Inspiration

2.2 billion people worldwide have some form of vision impairment. For many of them, finding a bottle of medication on a nightstand or keys on a kitchen counter is a daily friction point — not dangerous, not dramatic, just quietly exhausting. The tools that exist give them eyes. Nobody gives them hands.

I wanted to close that loop: from "I see it" all the way to "I'm touching it."

My starting question was simple: what happens after "your keys are to the left"?

Apps like Be My Eyes and Seeing AI can tell a visually impaired person what's in front of them. But they stop at description. The user hears "your keys are on the counter, to the left" — and then they're on their own. They sweep their hand across the surface, hoping to make contact, with zero feedback on whether they're getting warmer or colder. This is why I built IRIS.

What it does

IRIS turns any smartphone into a spatial guidance system with three phases:

Phase 1 — Voice. You tap Start and say "find my keys." Natural language — no menus, no buttons to navigate.

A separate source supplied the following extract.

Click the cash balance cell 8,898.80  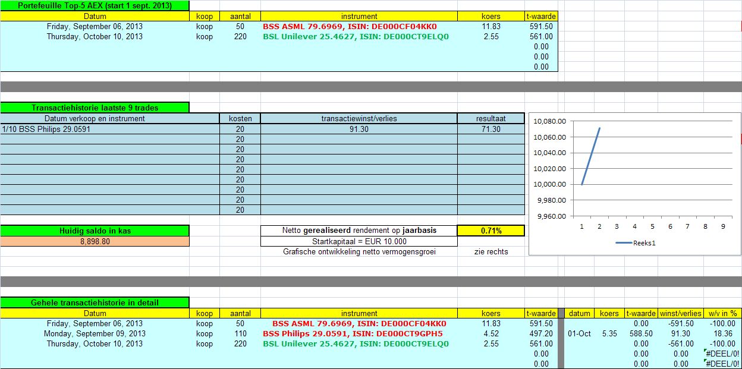click(x=95, y=241)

Phase 2 — Metal detector. You sweep your phone over the table. It vibrates faster as you get closer to the object (like a metal detector), and speaks directional hints: "try moving left." Gemini AI judges proximity by how large the object appears in the camera frame — no depth sensor needed.

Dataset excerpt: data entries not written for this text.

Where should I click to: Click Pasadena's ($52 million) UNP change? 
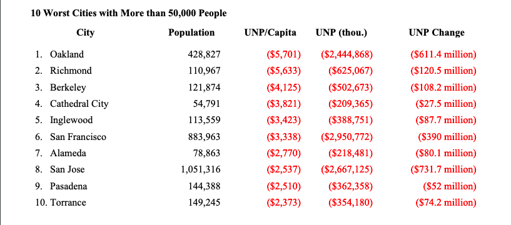tap(450, 186)
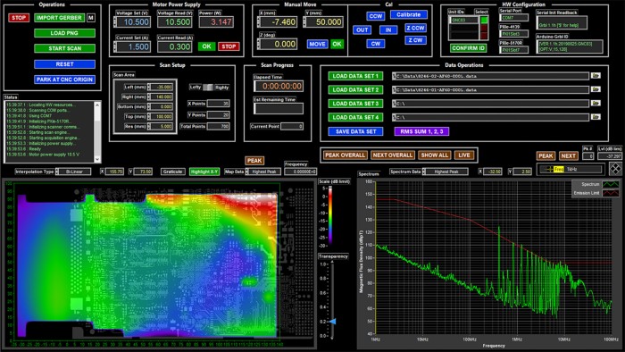The width and height of the screenshot is (625, 352).
Task: Open the Spectrum Data selector
Action: 446,172
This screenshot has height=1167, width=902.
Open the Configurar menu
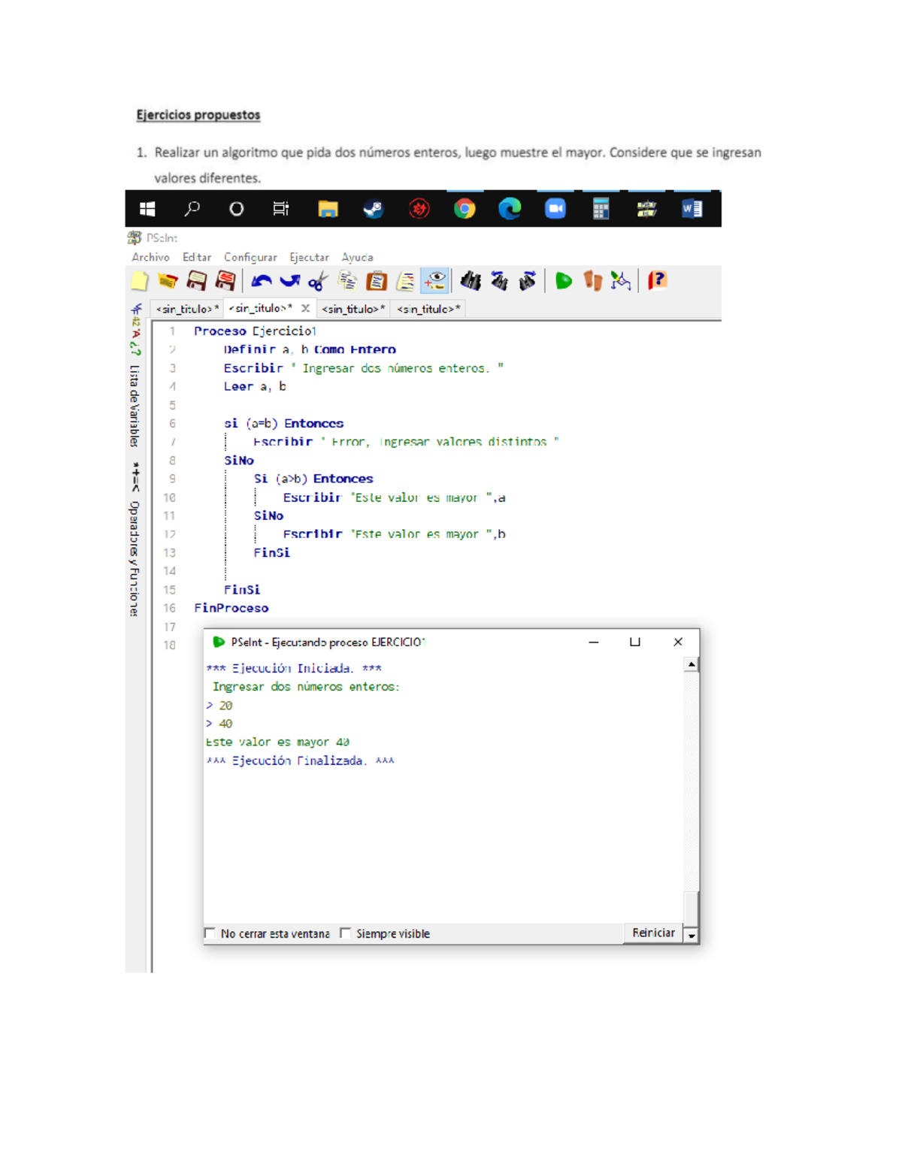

Phase 3 — Hand guidance. When the phone is directly above the target, you prop it down. Stereo audio beeps guide your hand: pitch rises and tempo increases as you close in, stereo panning tells you left vs right. When your fingers reach the object: "Found it!"

The entire flow — from speaking the target name to touching the object — takes about 30 seconds with your eyes closed.

How I built it

The Python prototype came first. I started with OpenCV + MediaPipe + sounddevice on my laptop, building each module in isolation with its own test suite: geometry engine (pure math), sonifier (maps distance to audio params), audio engine (stereo beeps via callback streaming), hand tracker (MediaPipe landmark 8). 39 tests, all passing, before I ever connected them.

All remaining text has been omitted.